Peut-être que la personnalité très particulière de Jacques Servier, faite de mégalomanie teintée de paranoïa, l’explique en partie : dans l’ordonnance de renvoi des juges d’instruction, certains de ses salariés utilisent le terme de « secte ». Jacques Servier, véritable gourou, parlait quant à lui de la « Maison »…

Dans le film La Fille de Brest, votre personnage se justifie en revendiquant : « Je ne suis pas altermondialiste, je collabore avec l’industrie pharmaceutique et je crois en la recherche scientifique. » Défendez-vous toujours la coopération entre les médecins et l’industrie ?

Je pense ce qui est dit dans le film. Les collaborations des médecins avec les firmes pharmaceutiques, notamment pour intégrer des patients français dans les essais cliniques qui permettent de valider des traitements innovants, sont nécessaires.

Dans ce cas, les laboratoires financent les centres d’investigation clinique des hôpitaux en établissant des conventions. Avant l’affaire du Mediator, je m’étais fixé des règles : j’acceptais les invitations à des colloques financés par l’industrie pharmaceutique que j’estimais primordiaux. En revanche, je refusais d’être payée directement par les laboratoires.

C’est le minimum selon moi. Sauf que beaucoup l’acceptent, notamment des médecins consultants qui donnent des conseils de promotion et de marketing aux firmes et touchent des sous pour cela. Beaucoup me rétorquent qu’ils auraient du mal à financer les études supérieures des enfants ou certains voyages sans ce « supplément », parfois très conséquent, à leur salaire.

Comment avez-vous géré vos propres liens d’intérêts avec les laboratoires pharmaceutiques depuis l’affaire du Mediator ?

Peu de temps après l’éclatement du scandale, j’ai rompu tout lien avec l’industrie. J’ai été obligée, il fallait que je sois cohérente avec ce que je dénonçais, ces conflits terribles qui ont fait le lit du drame du Mediator. Mais cela a eu pour effet de me marginaliser totalement, car mon réseau de professionnels des soins passe par un financement de l’industrie pharmaceutique.

Je ne peux plus coordonner le centre de compétence pour les hypertensions artérielles pulmonaires [HTAP, la maladie pulmonaire provoquée par le Mediator – ndlr] de Brest, par exemple.

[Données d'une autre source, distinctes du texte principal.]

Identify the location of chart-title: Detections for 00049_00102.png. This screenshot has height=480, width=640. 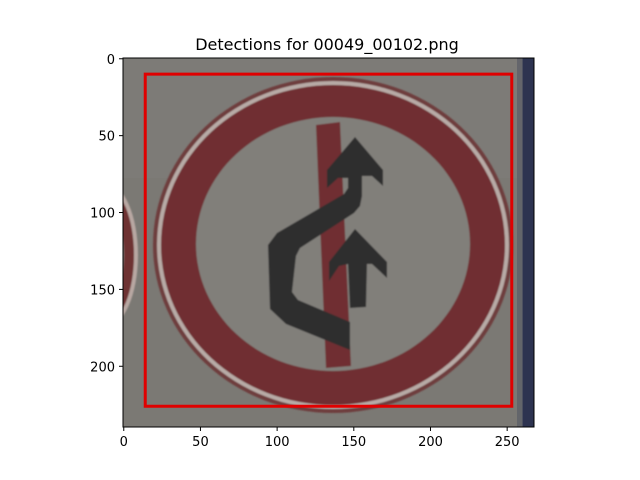
(327, 45). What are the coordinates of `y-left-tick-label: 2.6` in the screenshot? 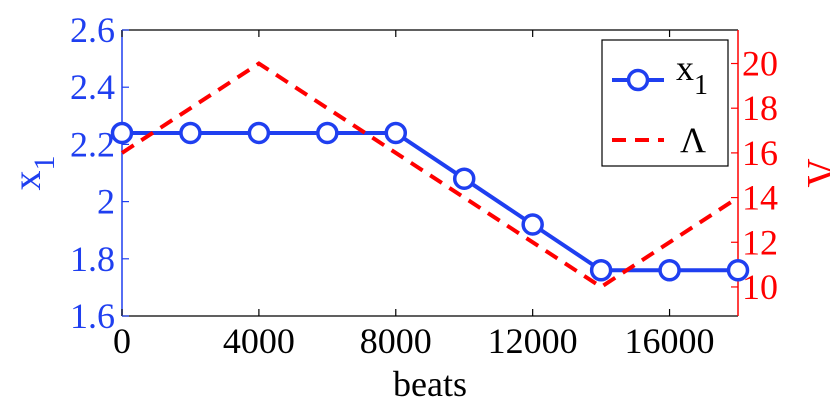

J’ai été excommuniée par certains collègues pour avoir dénoncé la dangerosité des conflits d’intérêts. J’ai 56 ans, je m’en fiche, je n’ai pas besoin de ces liens.

Je travaille trois jours par semaine à l’hôpital de Brest et deux jours par semaine à celui de Carhaix, en plein désert médical. Mais je comprends que pour les jeunes médecins ce soit difficile de se priver de tout lien avec l’industrie pharmaceutique, surtout dans les CHU français.